──────── SOURCE TEXT ────────
The experimental therapy could ultimately serve as a seek-and-destroy treatment for metastatic cancer. single injection of a virus that has been genetically engineered to kill cancer cells can reliably infect tumors and leave healthy tissue unharmed, according to an early-stage trial of 23 patients with metastatic cancers. The findings help lay the groundwork for a new type of cancer medicine using cancer-killing viruses.
Researchers injected different doses of the virus into patients with different types of metastatic cancers. After eight to 10 days, they biopsied tumor tissue from each patient and found that the virus was replicating itself in the tumors of seven of the eight patients who had received the highest dose, with no serious side effects. Several weeks after the injection, tumors in about half of the patients seemed to stop growing and shrunk in one patient. The study is published today in the journal Nature
While the study is not the first to test a cancer-killing viral therapy, it is the first to thoroughly document the behavior of the virus in patients’ biopsy tissue. The results confirm that viruses can be used to selectively target these cells.
──────── RECORD EXTRACTS ────────
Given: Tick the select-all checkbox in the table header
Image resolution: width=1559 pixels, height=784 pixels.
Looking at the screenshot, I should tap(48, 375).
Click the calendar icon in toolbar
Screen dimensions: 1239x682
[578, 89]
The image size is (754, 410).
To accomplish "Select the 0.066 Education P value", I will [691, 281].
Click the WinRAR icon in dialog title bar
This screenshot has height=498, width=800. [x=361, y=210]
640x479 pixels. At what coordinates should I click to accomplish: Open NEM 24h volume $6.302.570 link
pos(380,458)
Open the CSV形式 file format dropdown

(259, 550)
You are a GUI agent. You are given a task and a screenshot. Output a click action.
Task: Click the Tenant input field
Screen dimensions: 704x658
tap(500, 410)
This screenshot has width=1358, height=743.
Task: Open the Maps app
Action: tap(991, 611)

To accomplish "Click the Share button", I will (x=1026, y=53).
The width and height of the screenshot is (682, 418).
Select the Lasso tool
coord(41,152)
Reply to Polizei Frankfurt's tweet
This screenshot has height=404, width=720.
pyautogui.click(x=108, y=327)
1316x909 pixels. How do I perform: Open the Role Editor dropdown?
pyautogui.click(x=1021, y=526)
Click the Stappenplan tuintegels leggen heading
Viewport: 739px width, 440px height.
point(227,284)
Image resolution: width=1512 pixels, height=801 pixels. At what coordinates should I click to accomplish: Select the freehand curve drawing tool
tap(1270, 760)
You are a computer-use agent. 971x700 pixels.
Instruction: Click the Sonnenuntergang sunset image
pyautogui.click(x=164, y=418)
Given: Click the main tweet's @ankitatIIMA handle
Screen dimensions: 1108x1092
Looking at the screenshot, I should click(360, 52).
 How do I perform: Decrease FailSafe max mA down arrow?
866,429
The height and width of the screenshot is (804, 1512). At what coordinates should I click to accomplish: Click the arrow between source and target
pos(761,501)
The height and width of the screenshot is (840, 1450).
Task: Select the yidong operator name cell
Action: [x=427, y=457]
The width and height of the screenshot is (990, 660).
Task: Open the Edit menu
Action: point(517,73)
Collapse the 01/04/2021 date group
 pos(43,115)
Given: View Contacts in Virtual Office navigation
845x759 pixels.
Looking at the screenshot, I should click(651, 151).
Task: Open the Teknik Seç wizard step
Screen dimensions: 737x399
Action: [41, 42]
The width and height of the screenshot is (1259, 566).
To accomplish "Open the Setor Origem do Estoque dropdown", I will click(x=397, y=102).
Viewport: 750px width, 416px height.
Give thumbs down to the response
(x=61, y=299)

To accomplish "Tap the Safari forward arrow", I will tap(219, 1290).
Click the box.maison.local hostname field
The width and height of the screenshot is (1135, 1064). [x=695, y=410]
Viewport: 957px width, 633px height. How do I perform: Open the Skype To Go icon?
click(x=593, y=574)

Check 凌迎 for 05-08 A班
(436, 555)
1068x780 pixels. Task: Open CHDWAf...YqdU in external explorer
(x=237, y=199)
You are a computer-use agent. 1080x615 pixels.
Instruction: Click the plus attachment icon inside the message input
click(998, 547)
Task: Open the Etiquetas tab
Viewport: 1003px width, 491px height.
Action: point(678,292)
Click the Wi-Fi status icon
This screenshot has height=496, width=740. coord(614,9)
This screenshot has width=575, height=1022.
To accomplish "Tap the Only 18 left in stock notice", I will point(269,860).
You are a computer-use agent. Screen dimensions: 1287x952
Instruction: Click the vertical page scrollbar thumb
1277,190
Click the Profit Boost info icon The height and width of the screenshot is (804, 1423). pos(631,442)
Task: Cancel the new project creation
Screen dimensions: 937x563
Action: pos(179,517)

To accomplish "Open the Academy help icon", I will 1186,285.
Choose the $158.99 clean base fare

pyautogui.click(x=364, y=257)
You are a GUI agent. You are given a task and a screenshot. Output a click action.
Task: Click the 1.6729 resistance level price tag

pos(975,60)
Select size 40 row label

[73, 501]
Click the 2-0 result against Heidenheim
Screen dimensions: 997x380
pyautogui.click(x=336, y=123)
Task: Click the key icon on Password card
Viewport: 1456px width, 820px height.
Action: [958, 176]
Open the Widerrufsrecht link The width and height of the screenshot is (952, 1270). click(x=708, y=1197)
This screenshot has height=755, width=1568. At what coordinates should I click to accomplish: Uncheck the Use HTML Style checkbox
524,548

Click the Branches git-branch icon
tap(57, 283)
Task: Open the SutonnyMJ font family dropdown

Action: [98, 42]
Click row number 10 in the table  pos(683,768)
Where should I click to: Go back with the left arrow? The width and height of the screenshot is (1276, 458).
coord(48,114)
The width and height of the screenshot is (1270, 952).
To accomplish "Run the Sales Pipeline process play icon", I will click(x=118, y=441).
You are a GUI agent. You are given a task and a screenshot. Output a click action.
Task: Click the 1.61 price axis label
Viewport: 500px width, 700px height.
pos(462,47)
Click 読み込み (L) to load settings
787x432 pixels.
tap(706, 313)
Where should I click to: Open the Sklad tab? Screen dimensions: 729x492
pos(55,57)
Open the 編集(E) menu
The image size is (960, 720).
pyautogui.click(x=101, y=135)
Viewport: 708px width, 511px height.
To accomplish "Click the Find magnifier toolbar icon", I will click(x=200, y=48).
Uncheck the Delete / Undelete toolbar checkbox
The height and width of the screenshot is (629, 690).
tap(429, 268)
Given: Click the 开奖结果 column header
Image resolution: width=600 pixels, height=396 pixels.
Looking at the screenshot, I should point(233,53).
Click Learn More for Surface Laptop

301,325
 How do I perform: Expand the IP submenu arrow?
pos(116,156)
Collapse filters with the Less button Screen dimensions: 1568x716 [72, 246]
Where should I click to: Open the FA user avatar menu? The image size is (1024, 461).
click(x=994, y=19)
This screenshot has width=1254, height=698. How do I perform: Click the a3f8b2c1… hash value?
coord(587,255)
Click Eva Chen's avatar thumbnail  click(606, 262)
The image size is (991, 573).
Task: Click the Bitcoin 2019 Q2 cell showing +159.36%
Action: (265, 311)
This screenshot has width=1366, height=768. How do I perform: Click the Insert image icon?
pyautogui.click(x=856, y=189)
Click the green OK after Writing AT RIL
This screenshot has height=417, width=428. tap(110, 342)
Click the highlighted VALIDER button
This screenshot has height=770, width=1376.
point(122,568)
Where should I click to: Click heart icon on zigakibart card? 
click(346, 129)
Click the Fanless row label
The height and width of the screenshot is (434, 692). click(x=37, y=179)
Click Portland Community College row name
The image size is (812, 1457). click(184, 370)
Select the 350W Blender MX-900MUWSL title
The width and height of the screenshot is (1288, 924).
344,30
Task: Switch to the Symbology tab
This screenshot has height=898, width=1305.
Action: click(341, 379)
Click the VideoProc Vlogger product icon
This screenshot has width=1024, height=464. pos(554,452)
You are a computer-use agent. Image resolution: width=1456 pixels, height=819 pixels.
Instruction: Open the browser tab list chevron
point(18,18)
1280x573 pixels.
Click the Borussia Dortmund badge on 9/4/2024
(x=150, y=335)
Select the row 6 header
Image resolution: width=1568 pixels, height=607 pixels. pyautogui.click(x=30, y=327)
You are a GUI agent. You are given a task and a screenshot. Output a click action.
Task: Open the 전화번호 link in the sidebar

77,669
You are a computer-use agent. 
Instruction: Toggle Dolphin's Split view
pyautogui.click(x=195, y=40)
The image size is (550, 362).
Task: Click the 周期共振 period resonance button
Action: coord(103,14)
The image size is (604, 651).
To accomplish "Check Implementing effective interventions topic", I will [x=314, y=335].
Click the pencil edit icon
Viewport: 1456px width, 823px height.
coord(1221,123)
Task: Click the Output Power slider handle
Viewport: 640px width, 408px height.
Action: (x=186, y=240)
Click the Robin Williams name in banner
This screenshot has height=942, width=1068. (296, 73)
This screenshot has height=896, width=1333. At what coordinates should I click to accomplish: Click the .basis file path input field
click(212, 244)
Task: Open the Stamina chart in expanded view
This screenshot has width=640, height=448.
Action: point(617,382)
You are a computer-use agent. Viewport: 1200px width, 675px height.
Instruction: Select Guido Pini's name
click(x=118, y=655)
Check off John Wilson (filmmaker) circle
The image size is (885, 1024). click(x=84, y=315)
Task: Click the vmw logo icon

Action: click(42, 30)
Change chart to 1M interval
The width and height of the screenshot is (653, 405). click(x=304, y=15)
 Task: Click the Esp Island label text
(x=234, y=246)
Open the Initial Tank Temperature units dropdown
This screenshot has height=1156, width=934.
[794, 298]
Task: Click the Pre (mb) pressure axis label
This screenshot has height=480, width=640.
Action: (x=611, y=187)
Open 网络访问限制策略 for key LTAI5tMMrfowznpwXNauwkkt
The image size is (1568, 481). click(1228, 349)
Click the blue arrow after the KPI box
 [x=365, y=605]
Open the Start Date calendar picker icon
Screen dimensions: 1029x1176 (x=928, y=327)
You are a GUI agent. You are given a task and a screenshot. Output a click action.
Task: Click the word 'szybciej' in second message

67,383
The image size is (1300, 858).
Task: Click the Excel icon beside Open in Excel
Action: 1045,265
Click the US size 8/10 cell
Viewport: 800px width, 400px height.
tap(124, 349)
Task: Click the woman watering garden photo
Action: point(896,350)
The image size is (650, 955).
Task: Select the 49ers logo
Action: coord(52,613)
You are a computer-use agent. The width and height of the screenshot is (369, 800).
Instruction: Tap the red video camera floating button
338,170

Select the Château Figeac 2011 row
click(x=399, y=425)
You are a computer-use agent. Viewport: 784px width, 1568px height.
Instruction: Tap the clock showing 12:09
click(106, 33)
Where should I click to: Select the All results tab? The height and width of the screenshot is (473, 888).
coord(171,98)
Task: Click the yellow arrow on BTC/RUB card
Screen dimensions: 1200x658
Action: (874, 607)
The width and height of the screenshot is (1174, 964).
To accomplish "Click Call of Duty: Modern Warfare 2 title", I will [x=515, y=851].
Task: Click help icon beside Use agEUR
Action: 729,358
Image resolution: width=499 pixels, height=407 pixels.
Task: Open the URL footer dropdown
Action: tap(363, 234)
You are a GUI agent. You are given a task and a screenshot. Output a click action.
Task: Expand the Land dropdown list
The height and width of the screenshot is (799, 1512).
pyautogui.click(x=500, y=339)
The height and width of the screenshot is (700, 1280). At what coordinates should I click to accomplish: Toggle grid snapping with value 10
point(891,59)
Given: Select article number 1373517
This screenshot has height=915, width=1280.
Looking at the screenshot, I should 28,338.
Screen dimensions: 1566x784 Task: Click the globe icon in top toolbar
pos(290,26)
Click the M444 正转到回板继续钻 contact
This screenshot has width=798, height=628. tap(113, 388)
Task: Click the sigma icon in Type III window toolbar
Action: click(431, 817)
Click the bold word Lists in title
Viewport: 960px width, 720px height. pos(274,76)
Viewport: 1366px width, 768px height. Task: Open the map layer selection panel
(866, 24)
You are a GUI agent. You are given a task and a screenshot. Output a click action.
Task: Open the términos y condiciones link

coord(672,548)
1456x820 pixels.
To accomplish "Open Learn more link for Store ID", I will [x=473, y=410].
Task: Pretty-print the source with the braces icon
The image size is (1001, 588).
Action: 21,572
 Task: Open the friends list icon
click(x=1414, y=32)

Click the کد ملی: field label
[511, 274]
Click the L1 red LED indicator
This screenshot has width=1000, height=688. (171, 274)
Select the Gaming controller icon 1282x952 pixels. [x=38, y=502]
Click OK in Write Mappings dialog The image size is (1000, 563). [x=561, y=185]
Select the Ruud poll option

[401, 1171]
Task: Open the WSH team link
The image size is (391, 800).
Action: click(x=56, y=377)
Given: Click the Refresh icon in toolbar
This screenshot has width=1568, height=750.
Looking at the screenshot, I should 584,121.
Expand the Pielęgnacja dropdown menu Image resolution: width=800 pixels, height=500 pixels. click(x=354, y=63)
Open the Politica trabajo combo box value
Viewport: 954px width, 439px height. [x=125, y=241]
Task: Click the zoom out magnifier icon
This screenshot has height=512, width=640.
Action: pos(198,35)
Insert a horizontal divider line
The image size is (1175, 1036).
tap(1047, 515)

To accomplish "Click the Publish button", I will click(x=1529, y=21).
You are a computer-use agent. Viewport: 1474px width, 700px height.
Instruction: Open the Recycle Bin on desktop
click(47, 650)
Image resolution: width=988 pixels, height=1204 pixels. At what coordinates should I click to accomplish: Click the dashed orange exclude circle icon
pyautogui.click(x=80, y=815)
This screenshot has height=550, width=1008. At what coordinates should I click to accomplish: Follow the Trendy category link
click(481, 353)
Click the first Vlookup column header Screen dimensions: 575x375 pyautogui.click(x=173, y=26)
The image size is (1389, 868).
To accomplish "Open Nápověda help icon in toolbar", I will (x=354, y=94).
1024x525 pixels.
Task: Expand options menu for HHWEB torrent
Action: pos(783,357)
────────
TASK STATEMENT - Continue the article about the cancer-killing virus trial from its last sentence.

WRITTEN RESPONSE -
One reason tumors can grow unchecked is that they suppress the immune system. However, this also makes tumor cells more susceptible to viruses, which replicate inside the infected cell until it bursts. Physicians have known for more than a century that viral infection slows tumor growth, and in recent years they’ve used molecular biology techniques to re-engineer more effective cancer-killing viruses.